As an example, Indiana’s Model Civil Jury Instructions represent one of the most thorough set of instructions. The instructions start out by informing jurors that their decision must be based only on the evidence presented in the courtroom and the judge’s instructions. After listing general activities that are forbidden, the instructions specifically emphasize electronic communication and research:
[Y]ou must not communicate with anyone or post information about the case, or what you are doing in the case, by any means, including telephone, text messages, email, Internet chat rooms, blogs, or social websites, such as Facebook, MySpace, or Twitter.
You also must not Google or otherwise search for any information about the case, or the law that applies to the case, or the people involved in the case, including the parties, witnesses, lawyers, or Judges.
Finally, the instructions offer an extensive explanation of why it is important that jurors not discuss the case with anyone outside of the jury, visit any place discussed in the testimony, or access any media coverage about the case or conduct their own research.

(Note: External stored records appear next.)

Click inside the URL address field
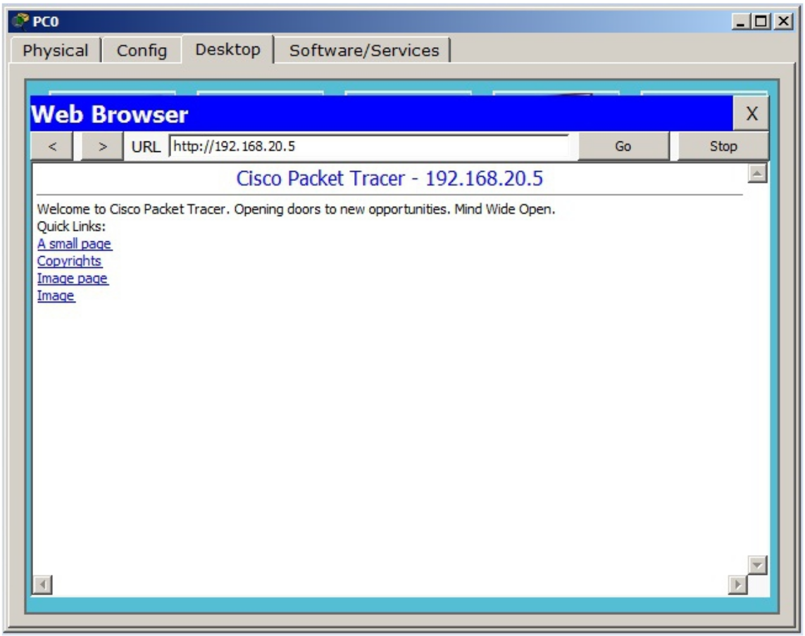 point(368,147)
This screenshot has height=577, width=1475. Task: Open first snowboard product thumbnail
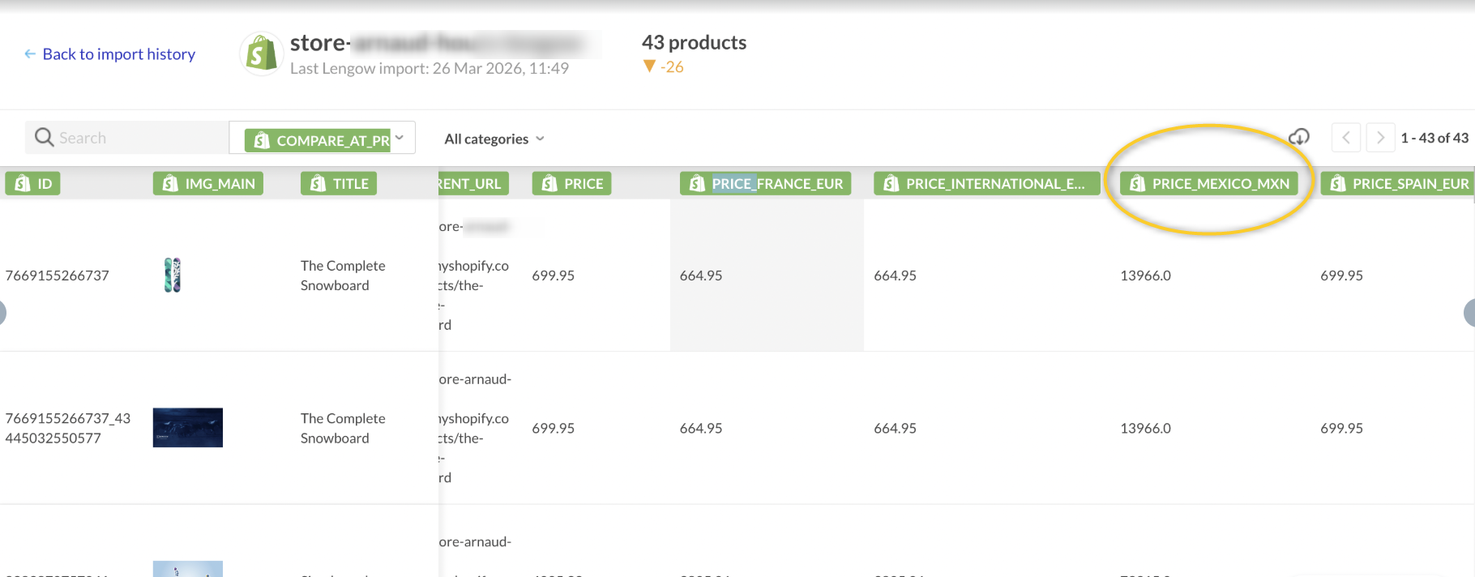point(173,276)
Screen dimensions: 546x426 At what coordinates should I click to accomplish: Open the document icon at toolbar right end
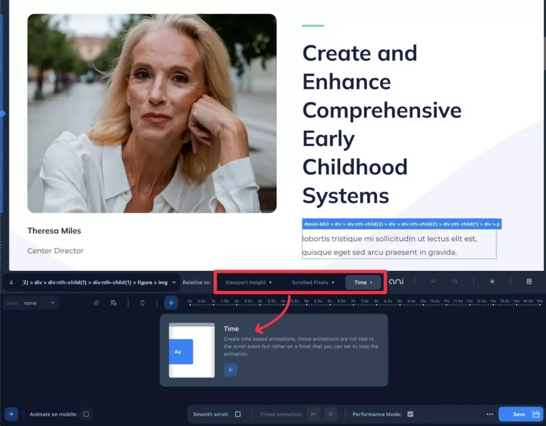[529, 282]
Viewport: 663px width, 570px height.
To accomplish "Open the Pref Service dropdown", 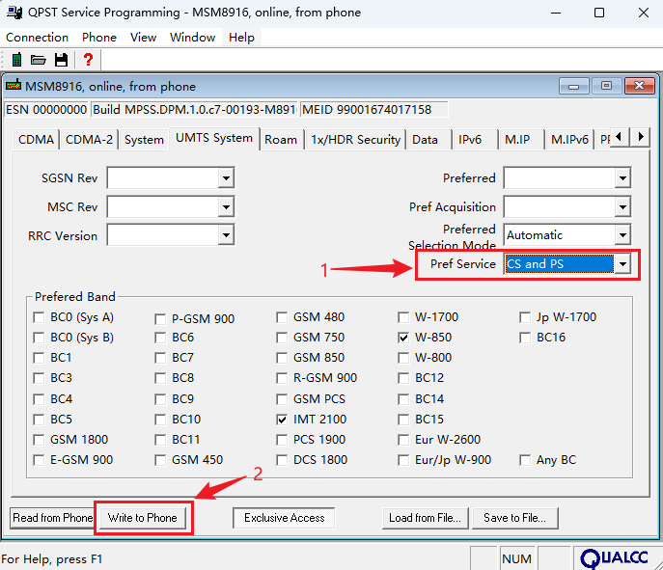I will coord(622,264).
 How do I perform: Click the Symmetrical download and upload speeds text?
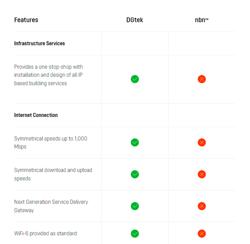click(x=53, y=174)
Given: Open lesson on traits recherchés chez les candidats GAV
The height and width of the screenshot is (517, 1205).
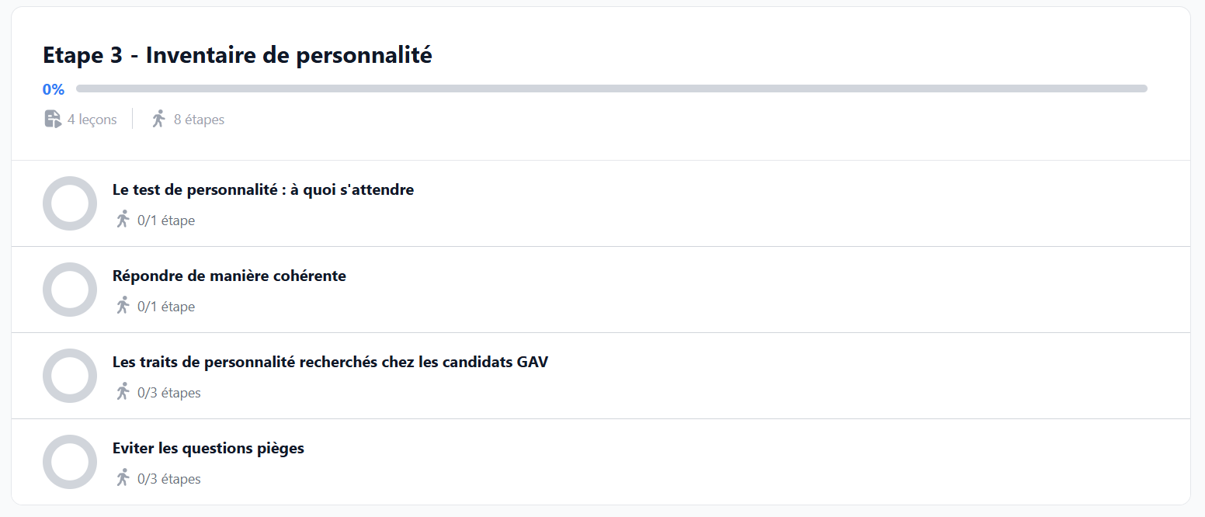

The concept of fairness is repeatedly emphasized. “These rules are designed to guarantee a fair trial” and jurors should not conduct independent research because to do so “would not be fair.” Jurors should not talk with anyone outside the jury because, “Only you have been found to be fair, and only you have promised to be fair – no one else has been so qualified.”
Not many instructions are as thorough in the conduct they prohibit or the rationale behind the rules as the Indiana instructions. However, more and more states will likely move in this direction as there is a growing belief that only if jurors are told specifically what they cannot do and, more importantly, why they cannot do it, will the increasing trend of juror violations be reversed.